Microservice Log Merger (MLM)

A python script which will merge the different json outputs of Microservices.

Currently our MLM is supporting Siegfried, Exif, and more to come.

USAGE

git clone https://github.com/Slange-Mhath/Microservice-Log-Merger

Merging only the base output with the Siegfried output:

python3 main.py -base_log_path "my_base_file_.json" -sf_log_path "my-siegfried_output.log" -dest_file_path "my_finally_merged_file.json"

-base_log_path
Specify the path to the base log file which should be enriched with the Siegfried log. Please ensure that your file follows the example structure specified here.
-sf_log_path
Specify the Siegfried file which should be merged into the base log. Please ensure that your file follows the example structure specified here.
-dest_file_path
Specify the file path to the file where the merged output should be written to.

Optional parameters:

The MLM currently supports Exif, and Mediainfo as well. To add the Exif tool output to the merged file add the following parameters.

-occurrence_of_keys

To display a statistic which fields and how often they occur in the merged log set this to True (-occurrence_of_keys "True"). Otherwise the default value will be False and thus the statistic not calculated or shown.

-exif_log_path
Specify the Exif file which should be added as key to the merged log. Please ensure that your file follows the example structure specified here.

-f_key_list
This parameter is mandatory if the exif_log_path parameter is added. It should be used to specify a file path to a file which should contain the name of those keys from the log, which we want to merge. Please stick to the recommended file structure specified here.
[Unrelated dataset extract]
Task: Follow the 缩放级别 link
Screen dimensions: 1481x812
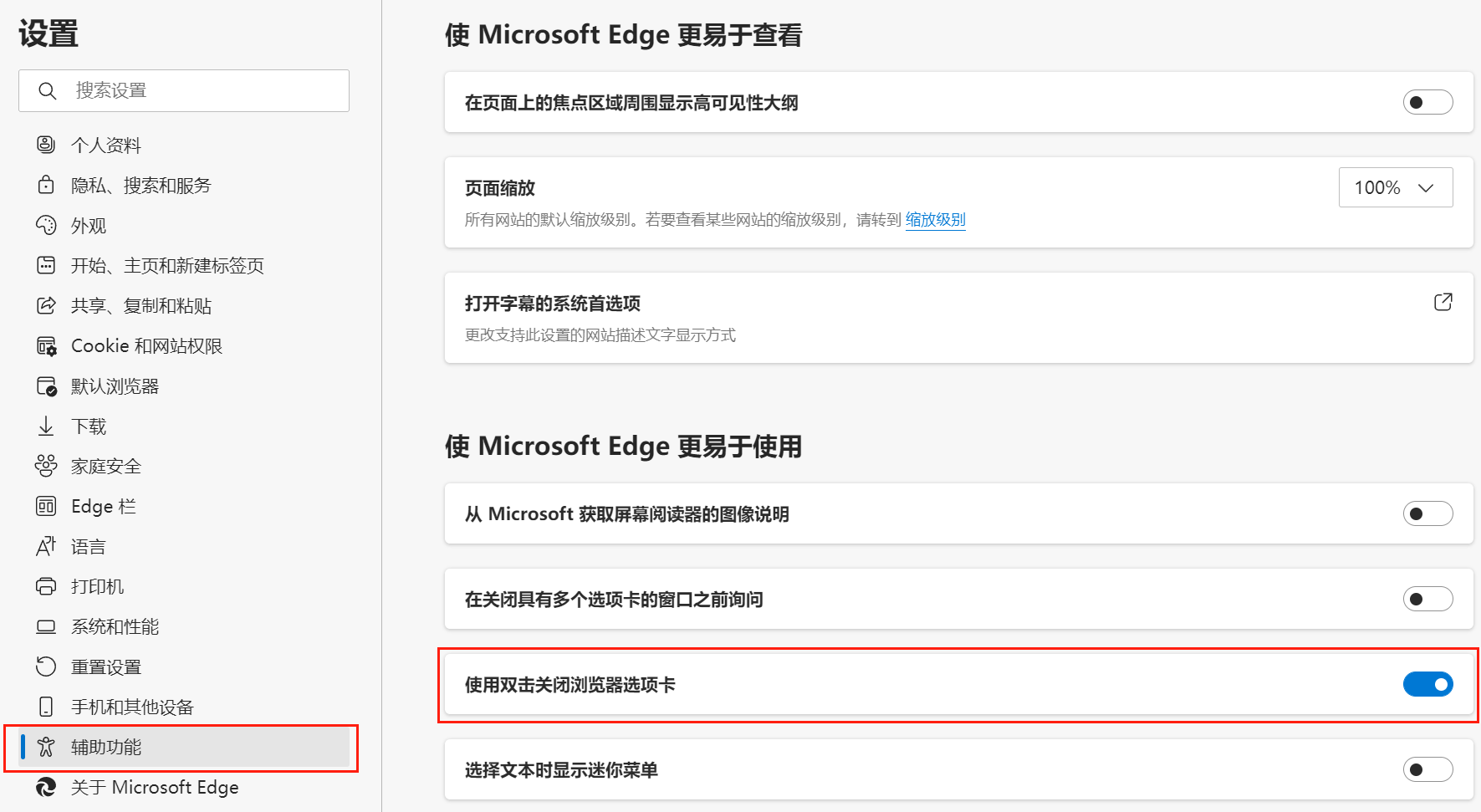Action: coord(935,220)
To add the Mediainfo output to the merged file use the following parameters:

-mediainfo_log_path
Specify the Exif file which should be added as key to the merged log. Please ensure that your file follows the example structure specified here.

-f_key_list
This parameter is mandatory if the mediainfo_log_path parameter is added. It should be used to specify a file path to a file which should contain the name of those keys from the log, which we want to merge. Please stick to the recommended file structure specified here.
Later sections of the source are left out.